Gertler decision pending

Committee recommends targeted fossil fuel divestment

The U of T community is awaiting U of T president Meric Gertler’s potentially historic decision to act on calls for the university to divest in fossil fuel financial investment.

Last month, the U of T advisory committee on the divestment from fossil fuels advised Gertler to conduct targeted divestment from companies “whose actions blatantly disregard the international effort to limit the rise in average global temperatures to not more than one and a half degrees Celsius”.

In a press release issued last month by Toronto350—an advocacy group lobbying the university to divest in fossil fuels, leading to the establishment of an ad hoc committee responsible for advising Gertler on the issue—the group praised committee recommendations but called on further action by the university.

“This recommendation is a huge achievement for the fossil fuel divestment movement globally and in Canada,” read the statement. “President Gertler should also take action for communities who are harmed by climate change and fossil fuel extraction. These communities are not sufficiently recognized in the committee’s recommendation.”

Amanda Harvey-Sanchez, a second-year U of T student and divestment campaign leader at U of T350, a chapter of the Toronto350, calls these communities “frontline communities”, referring to Indigenous peoples and “low-income families or other marginalized groups who are either impacted first or less able to adapt [to climate change]”.

“We want to work with frontline communities and start a dialogue about how they would like to see their struggles with the fossil fuel industry addressed in terms of divestment at U of T, and how we can best support them,” said Harvey-Sanchez, who added that it is the university’s responsibility to implement these changes.

“U of T has a lot of amazing faculty producing research on climate change, Indigenous rights, and other social issues. That research clearly shows that we need to take stringent action to combat climate change and respect Indigenous land rights. For our university to go against what its faculty is saying doesn’t make sense,” she says.

In opposition to the recommendation to divest, fourth-year St. George student Matthew Lau recently wrote an op-ed against UTSU’s involvement in the lobbying of the university to divest from fossil fuels.

“The campaign to have the University of Toronto completely divest from the fossil fuel industry, pointing to official endorsements from the [UTSU] and the University of Toronto Graduate Students’ Union, claims to have the support of more than 64,000 students,” Lau writes, saying that “many” students hold opposing views.

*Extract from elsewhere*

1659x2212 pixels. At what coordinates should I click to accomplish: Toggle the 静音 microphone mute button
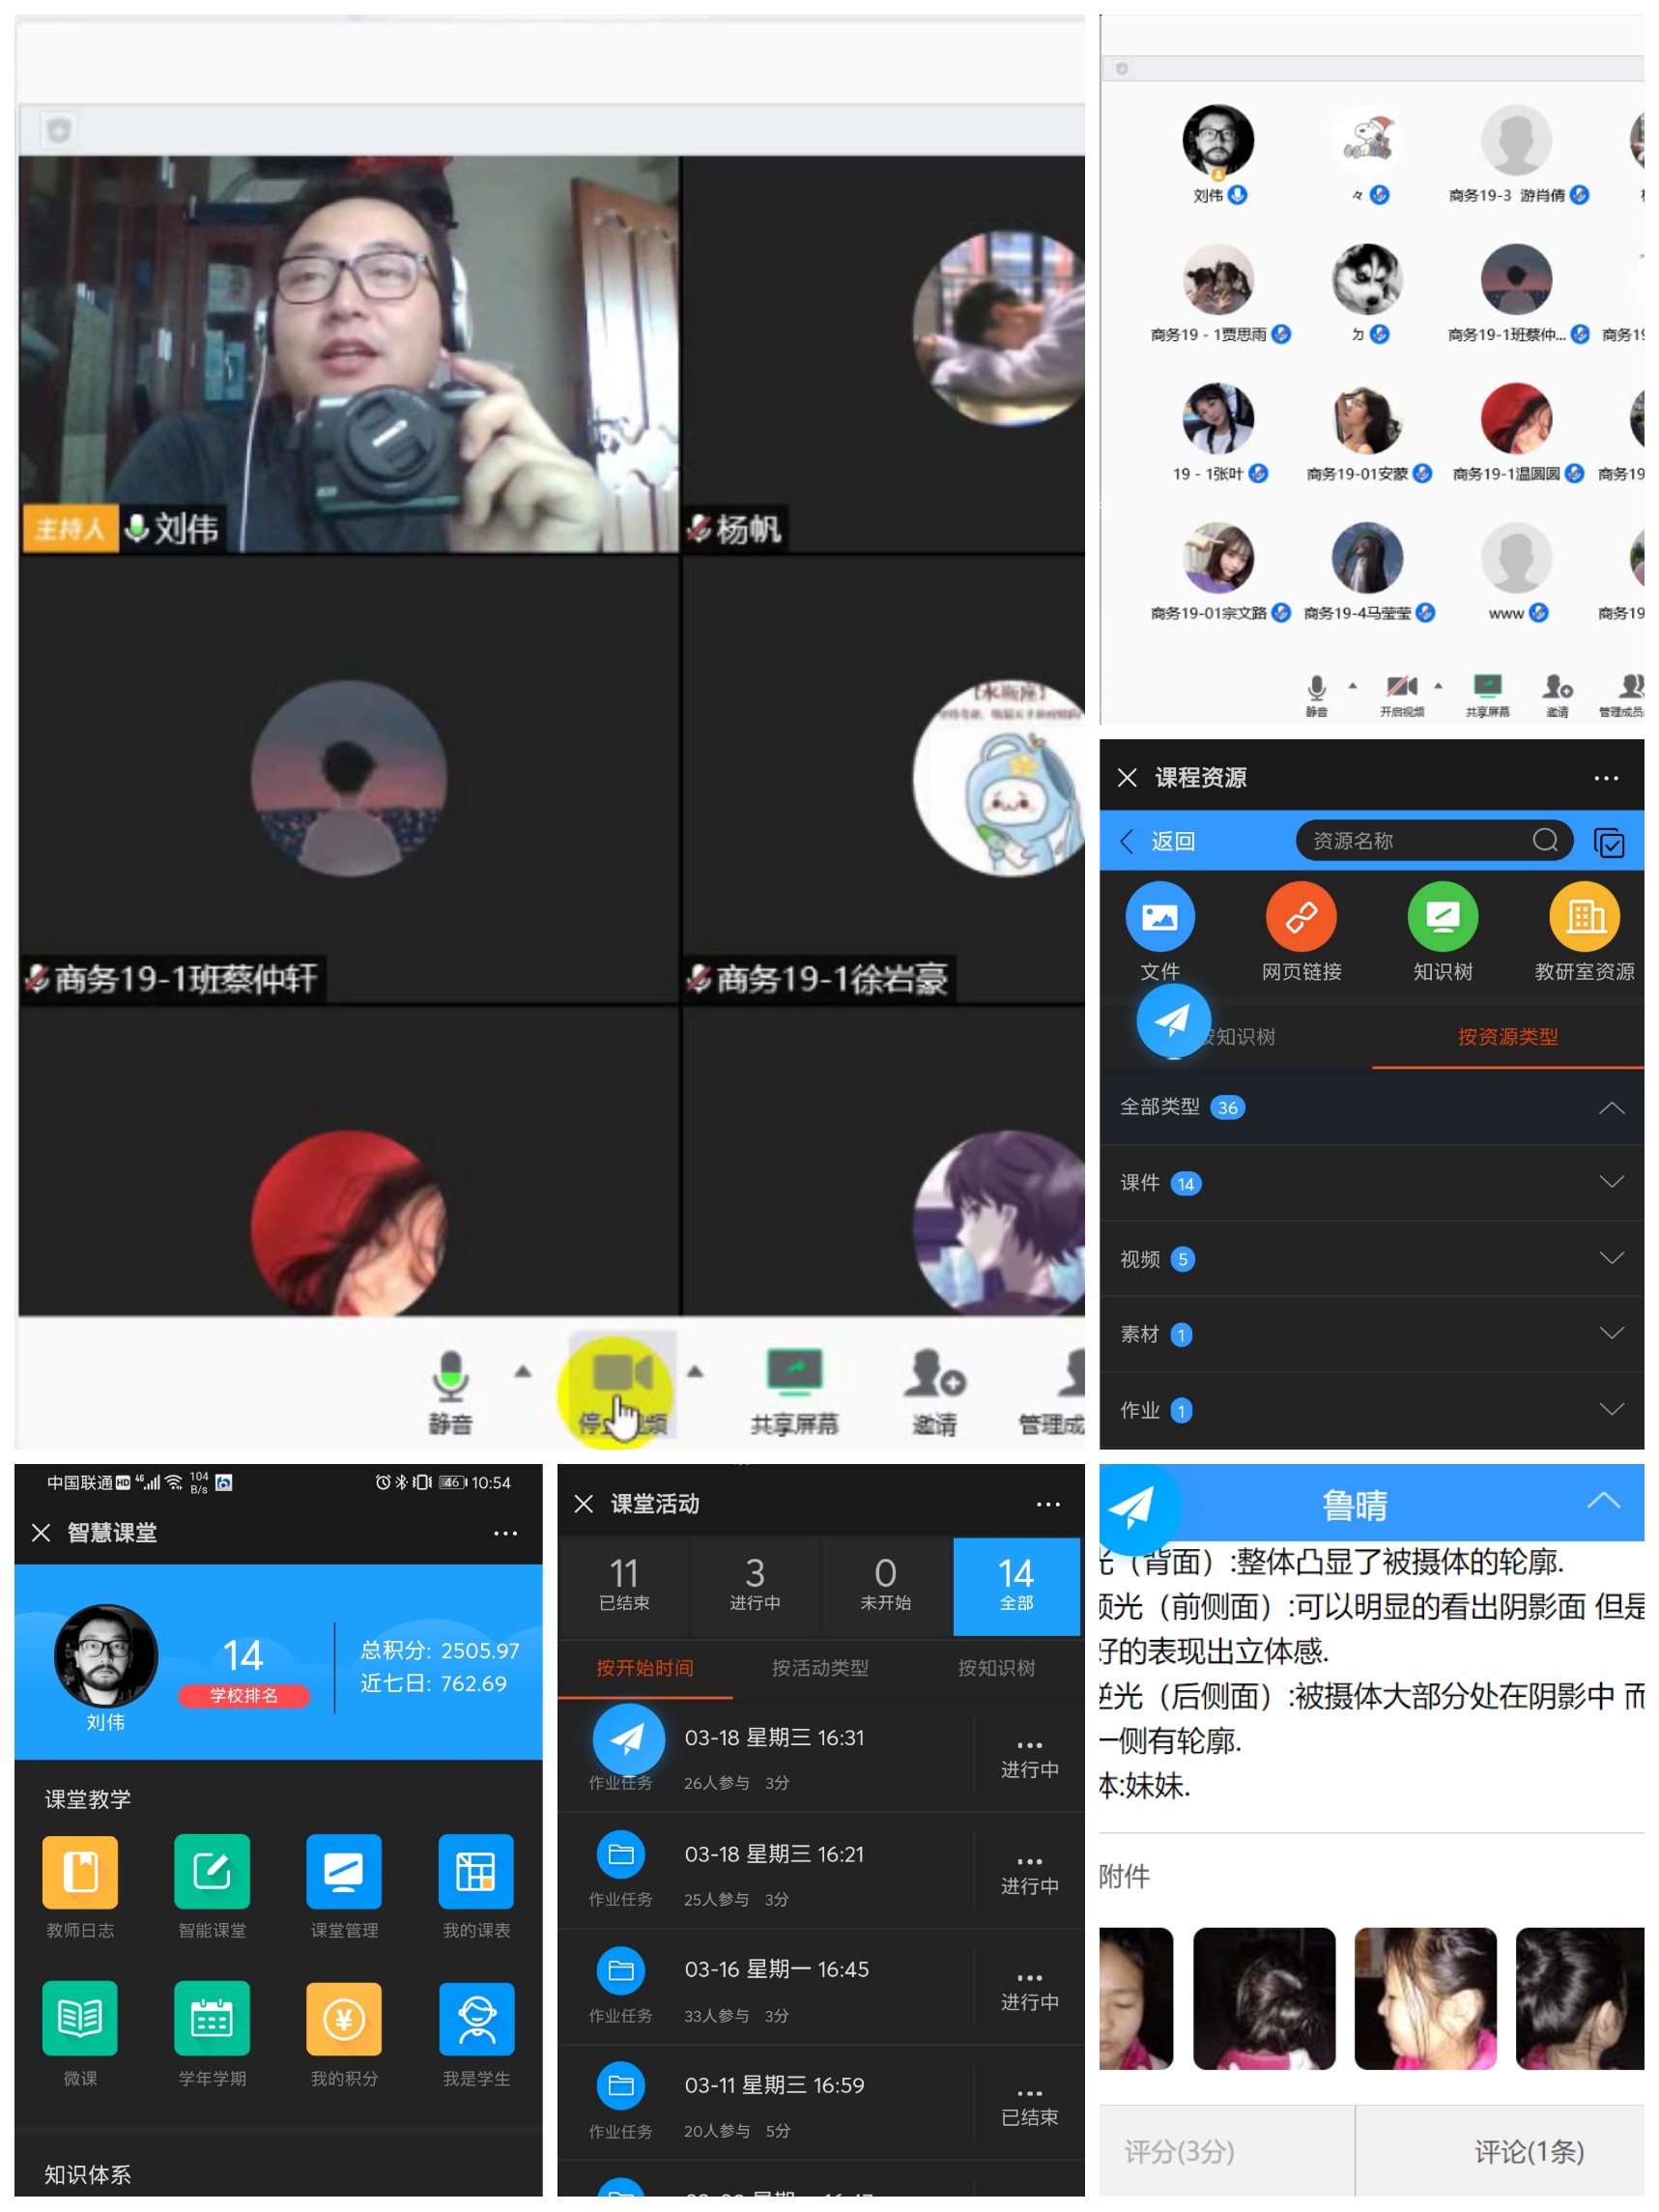pos(450,1385)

Lau’s article “Let Students Divest from Student Union”, published in the Financial Post, argued that “restricting the investment decisions cannot possibly improve the performance of U of T’s investment portfolio”, and that by fully divesting from fossil fuels, the university runs a risk of higher tuition fees and services due to the reduction of investment revenue.

The Medium has not verified these claims.

“If a portfolio’s performance could be enhanced by divesting from fossil fuels, the University of Toronto and other investors would have done so already out of financial interest,” wrote Lau.

When asked if he has approached UTSU with his concerns, Lau told The Medium he has no intention of doing so.

According to Althea Blackburn-Evans, director of media relations at U of T, it is unknown when Gertler’s final decision will be announced.